* What the task asks *
Nothing but the lines from the one containing "Task: Open the address" through the final line of the data should be repeated, and each must be exact.

* Data for processing *
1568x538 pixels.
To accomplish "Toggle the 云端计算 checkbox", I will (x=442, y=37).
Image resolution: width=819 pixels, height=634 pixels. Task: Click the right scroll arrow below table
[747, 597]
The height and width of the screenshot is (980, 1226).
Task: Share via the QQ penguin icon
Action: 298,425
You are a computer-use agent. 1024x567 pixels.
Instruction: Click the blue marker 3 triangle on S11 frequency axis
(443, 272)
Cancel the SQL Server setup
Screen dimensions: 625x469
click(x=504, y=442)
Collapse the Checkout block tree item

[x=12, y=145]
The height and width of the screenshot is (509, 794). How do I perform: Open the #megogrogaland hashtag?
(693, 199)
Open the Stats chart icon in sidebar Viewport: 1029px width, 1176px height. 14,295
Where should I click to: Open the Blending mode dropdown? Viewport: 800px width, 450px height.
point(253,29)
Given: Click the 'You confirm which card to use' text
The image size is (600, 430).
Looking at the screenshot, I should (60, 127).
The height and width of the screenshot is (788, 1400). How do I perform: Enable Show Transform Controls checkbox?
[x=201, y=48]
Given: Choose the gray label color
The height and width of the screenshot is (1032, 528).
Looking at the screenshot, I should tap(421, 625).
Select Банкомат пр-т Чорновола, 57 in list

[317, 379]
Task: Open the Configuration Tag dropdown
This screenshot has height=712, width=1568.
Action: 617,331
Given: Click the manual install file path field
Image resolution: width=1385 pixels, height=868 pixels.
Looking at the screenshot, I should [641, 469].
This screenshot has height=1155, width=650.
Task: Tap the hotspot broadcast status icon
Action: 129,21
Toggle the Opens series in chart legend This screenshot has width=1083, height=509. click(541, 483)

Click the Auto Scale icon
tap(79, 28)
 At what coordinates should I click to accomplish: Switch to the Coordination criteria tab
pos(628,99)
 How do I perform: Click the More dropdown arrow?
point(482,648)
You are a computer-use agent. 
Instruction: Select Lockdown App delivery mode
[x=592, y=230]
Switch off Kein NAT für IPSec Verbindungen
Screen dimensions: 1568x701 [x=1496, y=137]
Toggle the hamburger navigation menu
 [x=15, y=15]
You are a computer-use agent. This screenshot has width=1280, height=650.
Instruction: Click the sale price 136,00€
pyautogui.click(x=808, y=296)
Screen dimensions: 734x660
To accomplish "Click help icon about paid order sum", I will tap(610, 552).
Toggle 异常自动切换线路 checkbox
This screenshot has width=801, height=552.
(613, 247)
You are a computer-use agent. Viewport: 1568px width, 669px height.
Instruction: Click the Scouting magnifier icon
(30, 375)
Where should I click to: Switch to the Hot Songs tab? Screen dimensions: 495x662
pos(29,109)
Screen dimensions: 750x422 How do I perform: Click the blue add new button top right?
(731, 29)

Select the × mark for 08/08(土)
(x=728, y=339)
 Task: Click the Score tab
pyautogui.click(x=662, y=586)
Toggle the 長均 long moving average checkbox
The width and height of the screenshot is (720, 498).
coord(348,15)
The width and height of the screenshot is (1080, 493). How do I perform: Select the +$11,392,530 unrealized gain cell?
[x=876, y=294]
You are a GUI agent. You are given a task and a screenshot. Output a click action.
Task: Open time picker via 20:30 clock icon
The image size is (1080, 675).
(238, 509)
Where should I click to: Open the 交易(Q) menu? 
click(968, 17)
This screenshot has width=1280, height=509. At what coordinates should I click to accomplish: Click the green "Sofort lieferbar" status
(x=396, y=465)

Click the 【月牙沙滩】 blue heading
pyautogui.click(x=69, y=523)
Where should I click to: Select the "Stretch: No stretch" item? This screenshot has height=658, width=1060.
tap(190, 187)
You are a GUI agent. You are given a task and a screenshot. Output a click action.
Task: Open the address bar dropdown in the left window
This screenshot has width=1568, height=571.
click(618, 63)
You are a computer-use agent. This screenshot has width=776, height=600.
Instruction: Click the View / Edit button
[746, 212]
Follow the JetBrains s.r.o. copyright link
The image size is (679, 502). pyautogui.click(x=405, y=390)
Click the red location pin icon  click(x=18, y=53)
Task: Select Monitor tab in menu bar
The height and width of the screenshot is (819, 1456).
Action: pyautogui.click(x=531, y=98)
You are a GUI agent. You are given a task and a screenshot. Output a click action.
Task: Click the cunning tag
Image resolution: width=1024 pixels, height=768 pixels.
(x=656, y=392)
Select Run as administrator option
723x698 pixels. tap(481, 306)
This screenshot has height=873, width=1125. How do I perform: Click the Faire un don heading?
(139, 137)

* Exercise output *
Task: Open the address bar dropdown in the left window
This screenshot has width=1568, height=571.
click(618, 63)
You are a computer-use agent. This screenshot has width=776, height=600.
Instruction: Click the View / Edit button
[746, 212]
Follow the JetBrains s.r.o. copyright link
The image size is (679, 502). pyautogui.click(x=405, y=390)
Click the red location pin icon  click(x=18, y=53)
Task: Select Monitor tab in menu bar
The height and width of the screenshot is (819, 1456).
Action: pyautogui.click(x=531, y=98)
You are a GUI agent. You are given a task and a screenshot. Output a click action.
Task: Click the cunning tag
Image resolution: width=1024 pixels, height=768 pixels.
(x=656, y=392)
Select Run as administrator option
723x698 pixels. tap(481, 306)
This screenshot has height=873, width=1125. How do I perform: Click the Faire un don heading?
(139, 137)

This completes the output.